20 novembre, journée internationale des droits de l’enfant.
Pour rappel :
Convention Internationale des Droits de l’Enfant (CIDE, Assemblée Générale des Nations Unies, 20 novembre 1989) article 20 §1 :
« Tout enfant qui est temporairement ou définitivement privé de son milieu familial, ou qui dans son propre intérêt ne peut être laissé dans ce milieu, a droit à une protection et une aide spéciale de l’Etat. »
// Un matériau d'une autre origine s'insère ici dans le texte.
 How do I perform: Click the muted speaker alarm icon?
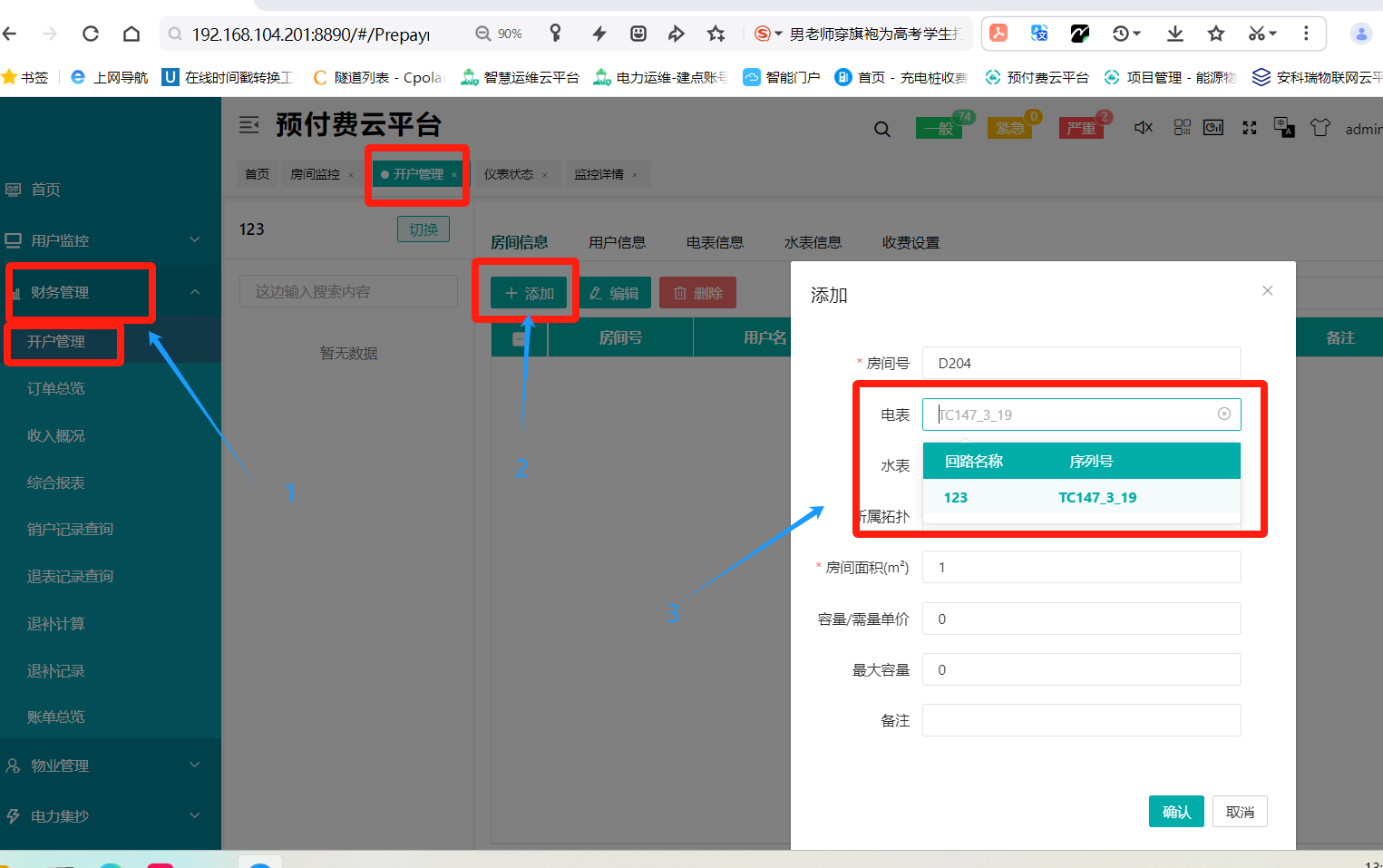coord(1144,128)
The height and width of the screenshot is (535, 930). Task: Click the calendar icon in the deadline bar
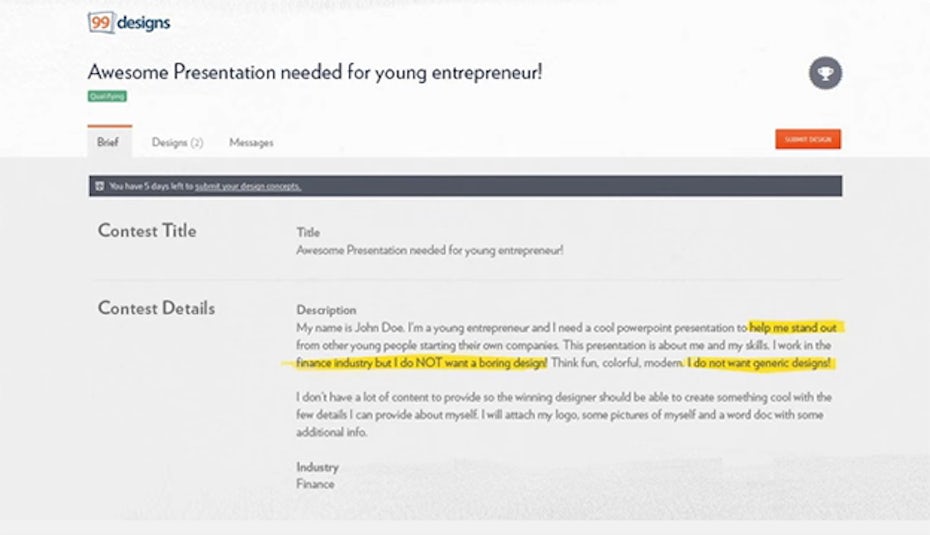point(99,186)
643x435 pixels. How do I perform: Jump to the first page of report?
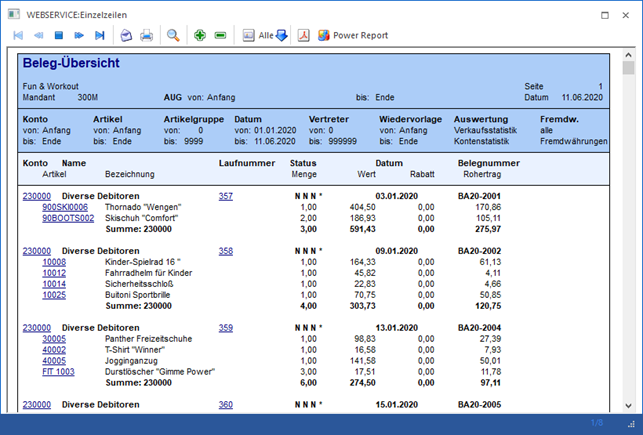18,35
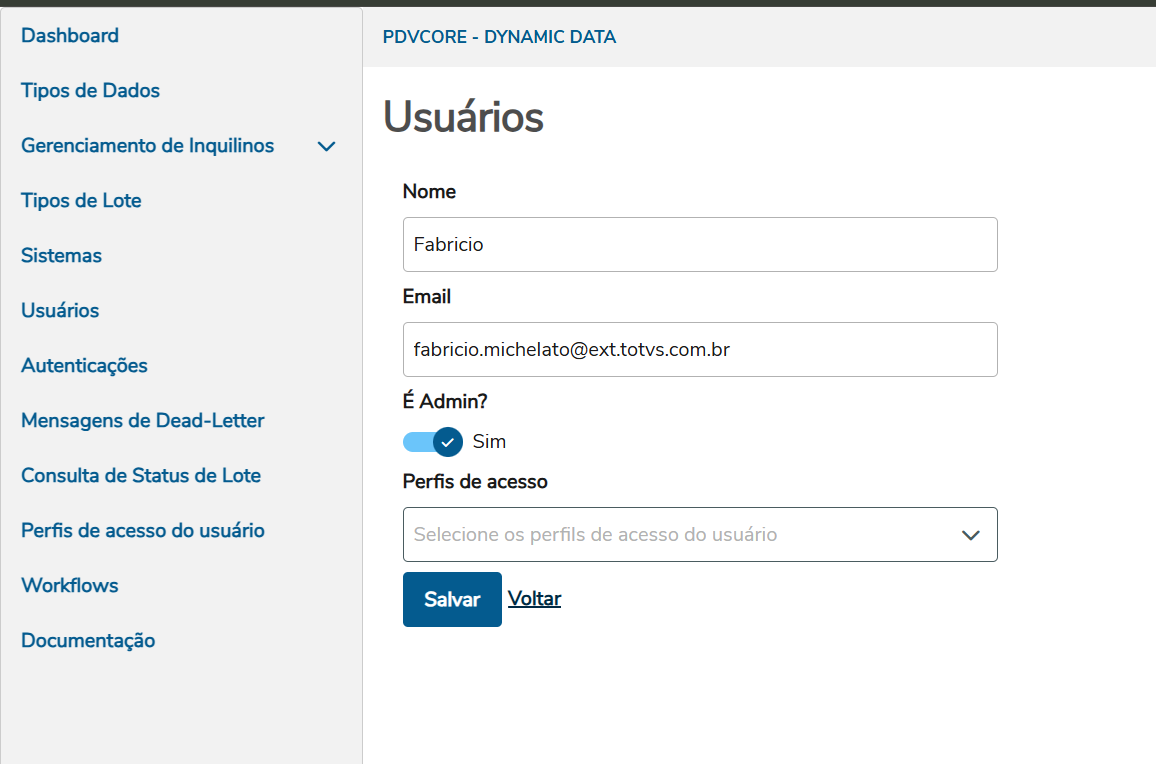Toggle the É Admin switch
Screen dimensions: 1156x764
click(x=433, y=441)
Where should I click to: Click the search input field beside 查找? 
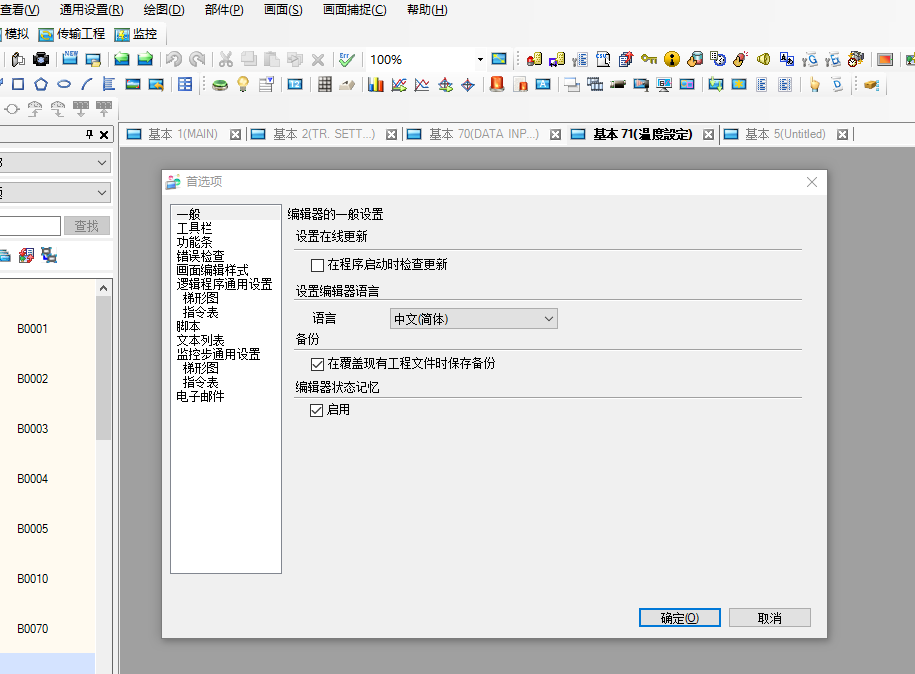(x=30, y=227)
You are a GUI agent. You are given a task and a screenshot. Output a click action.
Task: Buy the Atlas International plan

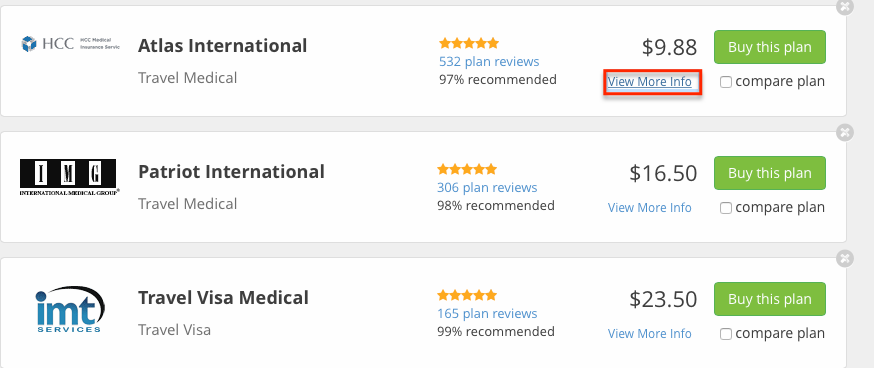click(770, 47)
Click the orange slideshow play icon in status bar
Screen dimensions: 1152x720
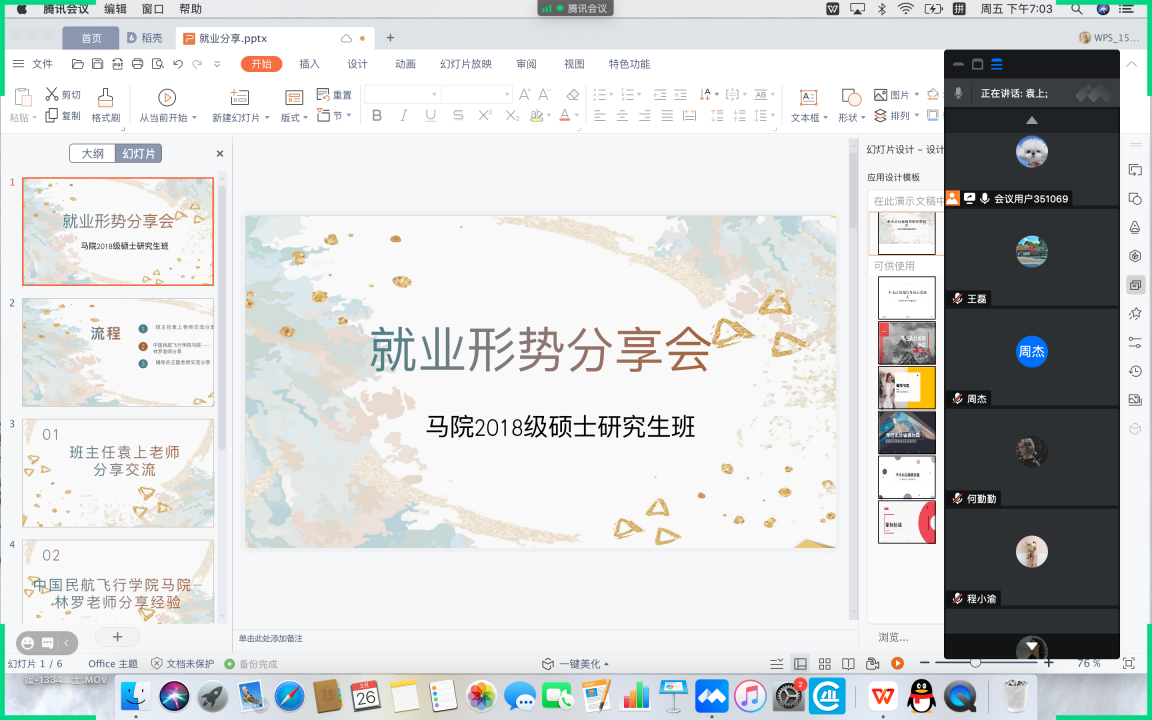(897, 663)
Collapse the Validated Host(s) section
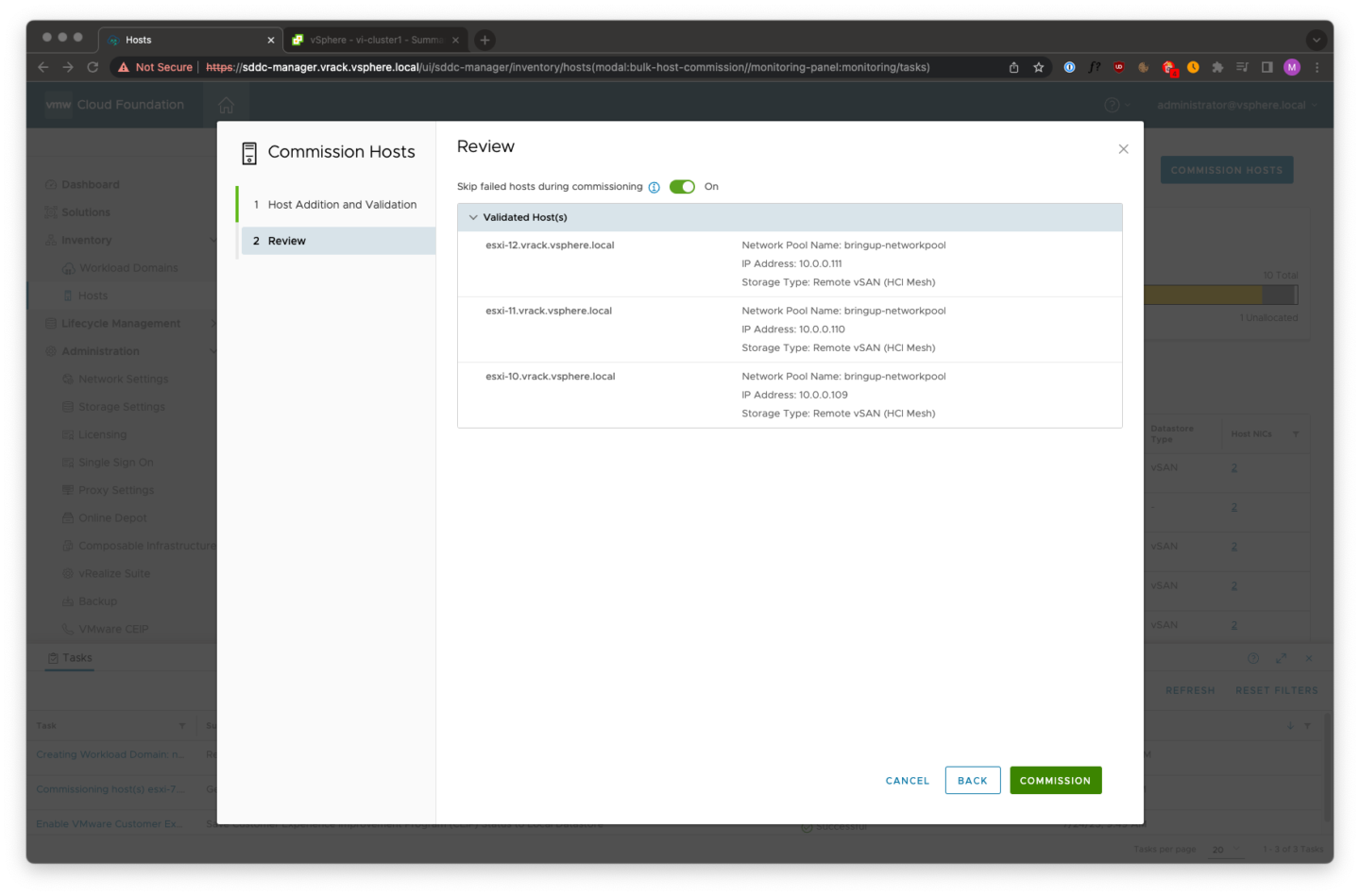 tap(473, 216)
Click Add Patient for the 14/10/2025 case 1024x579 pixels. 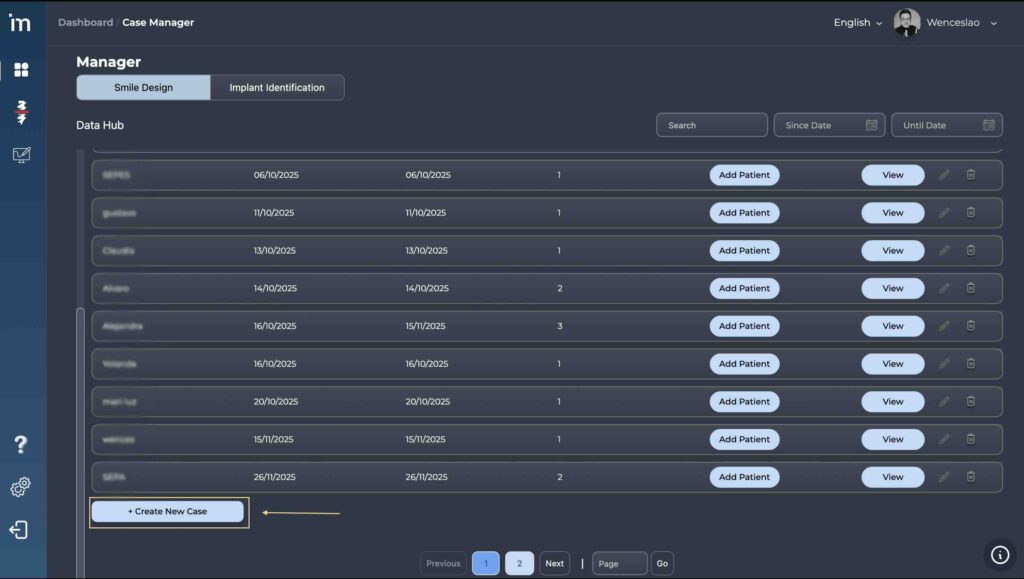pos(744,288)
Observation générale n°6 du 1er septembre 2005 relative à l’article 2 de la Convention Internationale des Droits de l’Enfant :
« Les obligations qui incombent à un Etat en vertu de la Convention s’appliquent à l’intérieur de ses frontières, y compris à l’égard des enfants qui passent sous sa juridiction en tentant de pénétrer sur son territoire. La jouissance des droits énoncés dans la Convention n’est donc pas limitée aux enfants de l’Etat partie et doit dès lors impérativement, sauf indication contraire expresse de la Convention, être accessible à tous les enfants – y compris les enfants demandeurs d’asile, réfugiés ou migrants – sans considération de leur nationalité, de leur statut au regard de l’immigration ou de leur apatridie. »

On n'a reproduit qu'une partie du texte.